Terug tot Tovar is het verhaal van meerdere vertellers. Een conventionele derdepersoonsverteller doet het verhaal van een ex-danseres op een eenzame hotelkamer in het Venezolaanse dorp Colonia Tovar die ten onder dreigt te gaan aan drankzucht. Ook vertelt deze verteller het verhaal van een universitair docent die in Alkmaar de oorlogsgeschiedenis uitpluist en op zoek gaat naar zijn wortels in datzelfde Tovar: “Onwillekeurig kijkt de historicus met een schuin oog op van zijn werktafel, waarop een paar dikke gevlekte archiefmappen liggen en een stapeltje hagelwit papier militair wacht naast een aftandse tikmachine. […] Links, op de met zware folianten gevulde eikenhouten boekenkast een foto in een zilveren lijst, de enige foto die hij van zijn vader bezit. Een merkwaardige foto, althans voor de enkeling die alles heeft overleefd en de personages herkent. Liebknecht weet dat iedereen op deze scherpe zwart-witfoto al ruim vijfenzestig jaar geleden is gestorven – opgeknoopt, neergeschoten, vermist – de hoofdpersonen op de overzichtsfoto in ieder geval, maar de meeste figuranten in uniform ook.” Dit verhaal wordt afgewisseld met een ik-verteller, ene Ramón Romero de las Rosas, een oude man die wordt verzorgd door nonnen en met stramme vingers schrijft aan zijn levensverhaal: “Ik ben Ramón Romero de las Rosas. Men zegt de enige zoon van een arme vaquero, een ongeletterde veehoeder die meestal ver van huis en vrouw zijn paard tot bloedens toe voortranselde over de uitgestrekte llano’s en zijn schaarse vrije tijd doorbracht met bier, veel rum en geroosterde hompen vet druipend vlees.” En deze zoon van een veehoeder maakt notitie van zijn lotgevallen in dienst van een Reichsauslandsdeutsche die ronselde voor de nazi’s.  
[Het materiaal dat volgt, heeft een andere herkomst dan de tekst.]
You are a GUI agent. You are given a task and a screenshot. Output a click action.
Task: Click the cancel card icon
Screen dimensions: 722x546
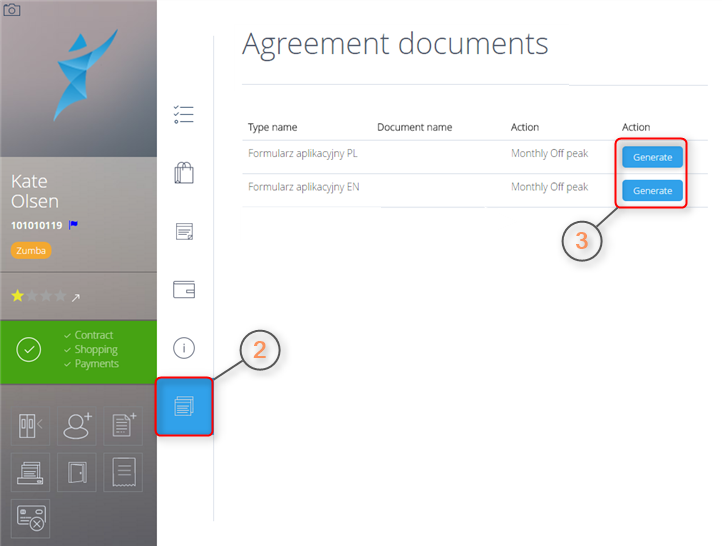(x=30, y=519)
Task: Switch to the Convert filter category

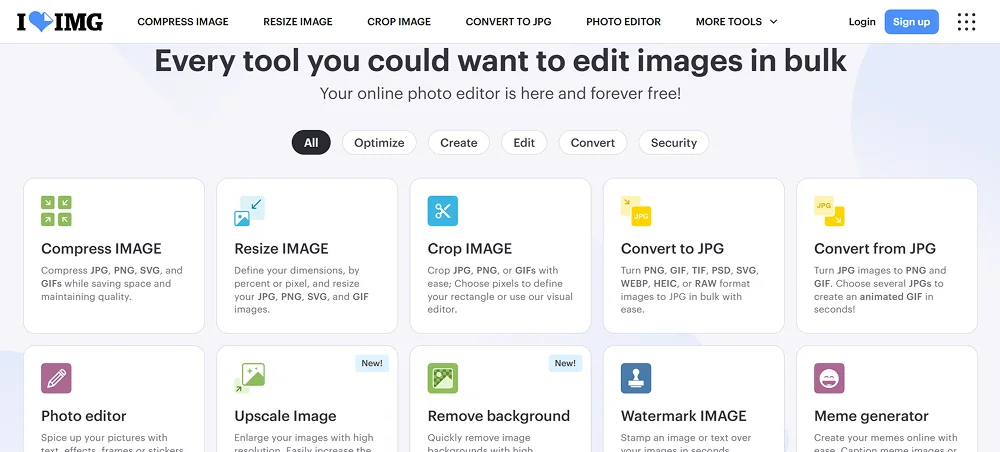Action: click(x=593, y=143)
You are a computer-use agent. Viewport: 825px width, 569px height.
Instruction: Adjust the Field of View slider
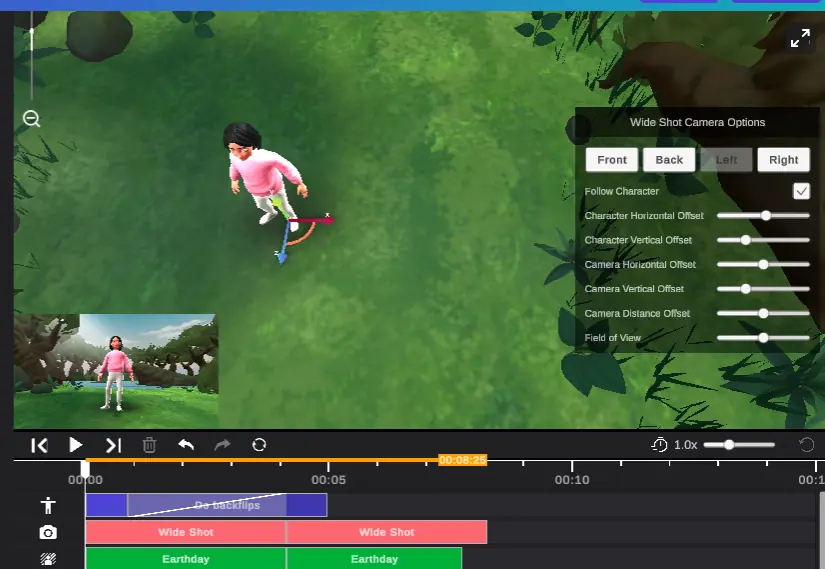[763, 338]
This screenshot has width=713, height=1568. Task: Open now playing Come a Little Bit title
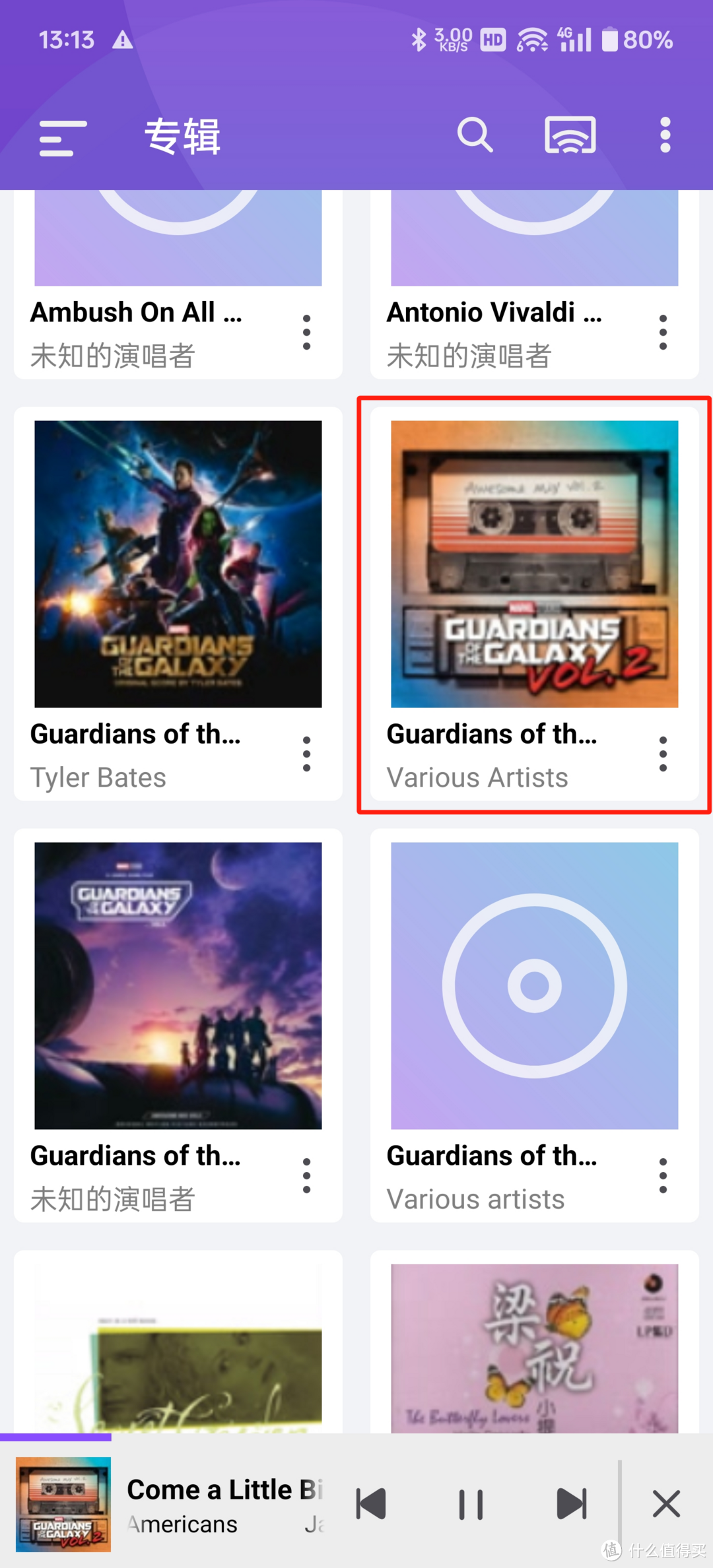tap(224, 1490)
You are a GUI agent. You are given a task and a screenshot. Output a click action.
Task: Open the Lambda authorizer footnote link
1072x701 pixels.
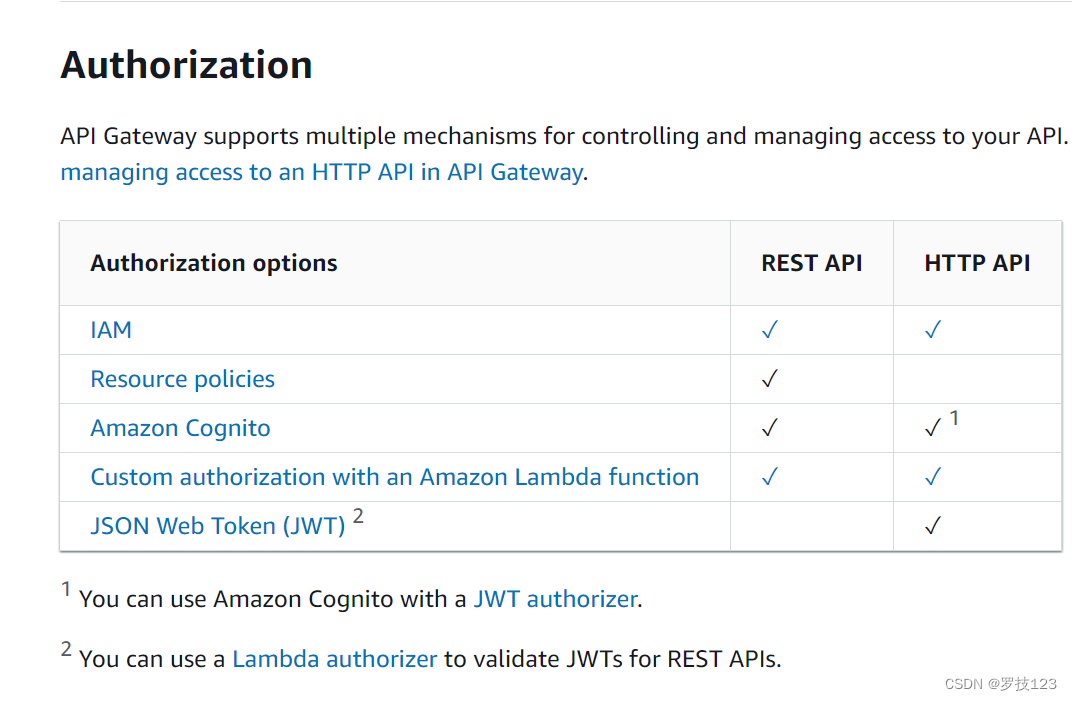[334, 659]
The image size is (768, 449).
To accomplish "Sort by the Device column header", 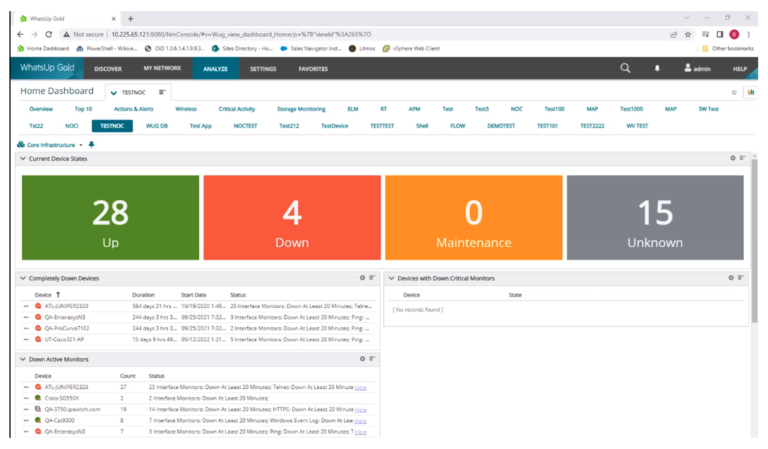I will pyautogui.click(x=43, y=295).
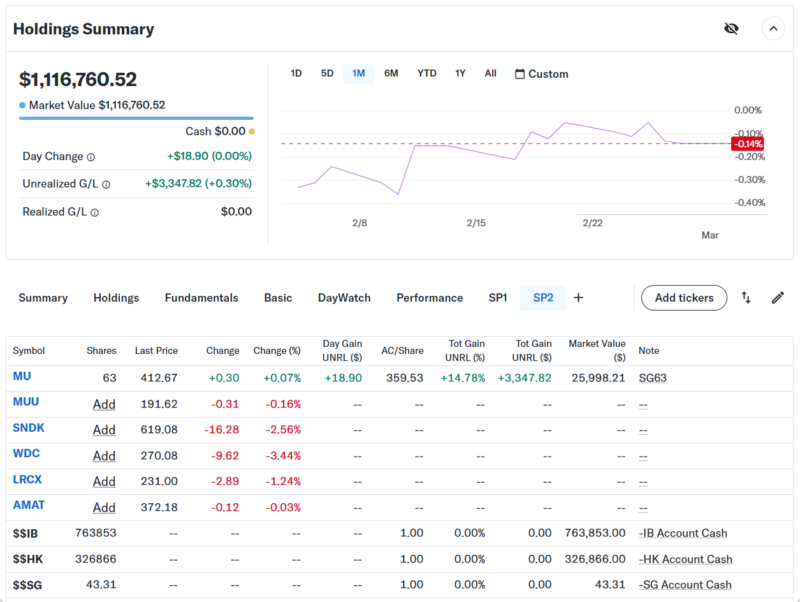Edit the SG63 note for MU
Image resolution: width=800 pixels, height=602 pixels.
(x=653, y=378)
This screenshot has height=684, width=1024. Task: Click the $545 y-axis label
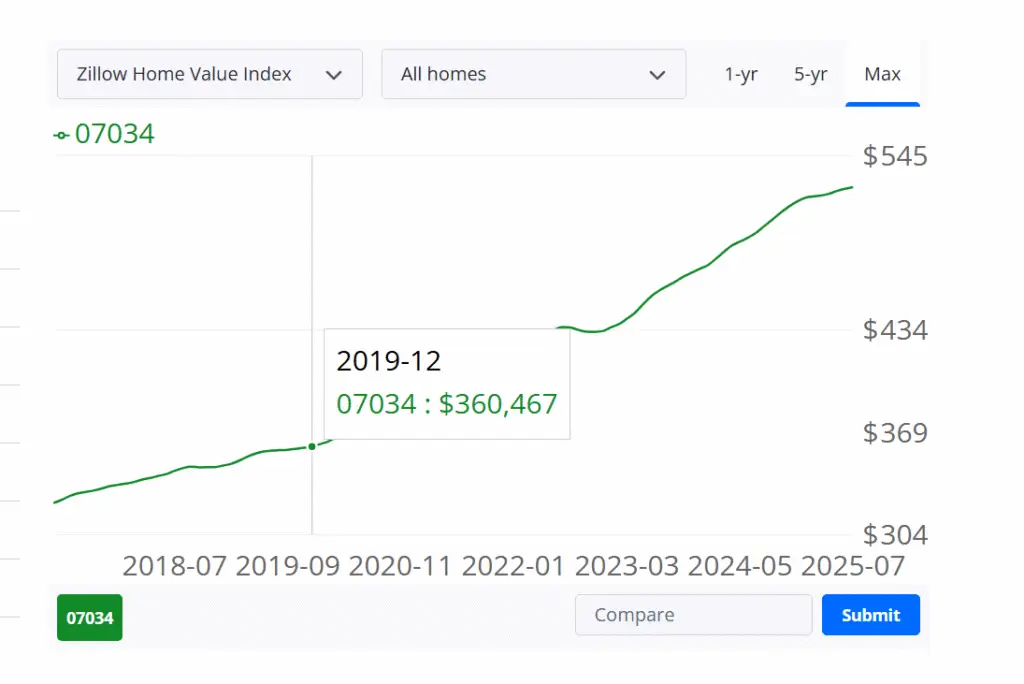(x=895, y=156)
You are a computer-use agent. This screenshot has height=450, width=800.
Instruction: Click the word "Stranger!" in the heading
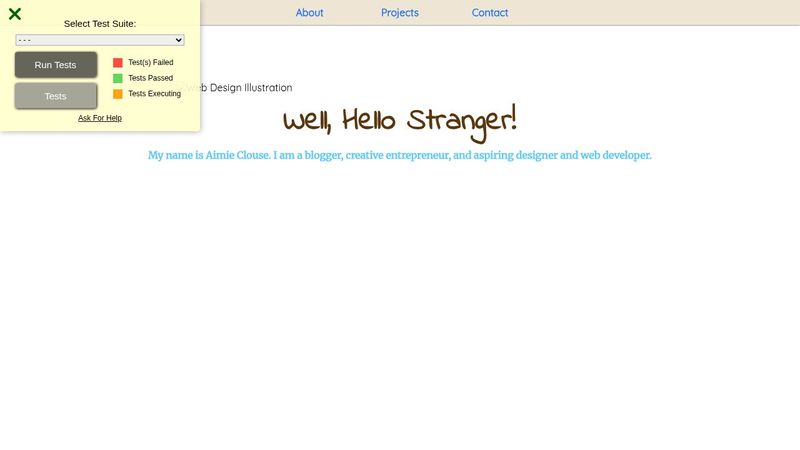(461, 122)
Tussendoor lezen we fragmenten uit het proefschrift van de docent die al schrijvend op zoek is naar sporen van zijn vader. “Hij was slechts een vrijwilliger met een Duits en een Venezolaans identiteitsbewijs, een militair geschoolde arbeider in den vreemde. Mijn vader was overigens een fervent aanhanger van het Nederlandse koningshuis en hij haatte vanuit de grond van zijn hart de rode arbeidersbeweging die volgens hem met steun van de schadelijke Sowjets Europa geleidelijk aan in een neergaande spiraal van chaos, anarchie en nihilisme deed belanden.”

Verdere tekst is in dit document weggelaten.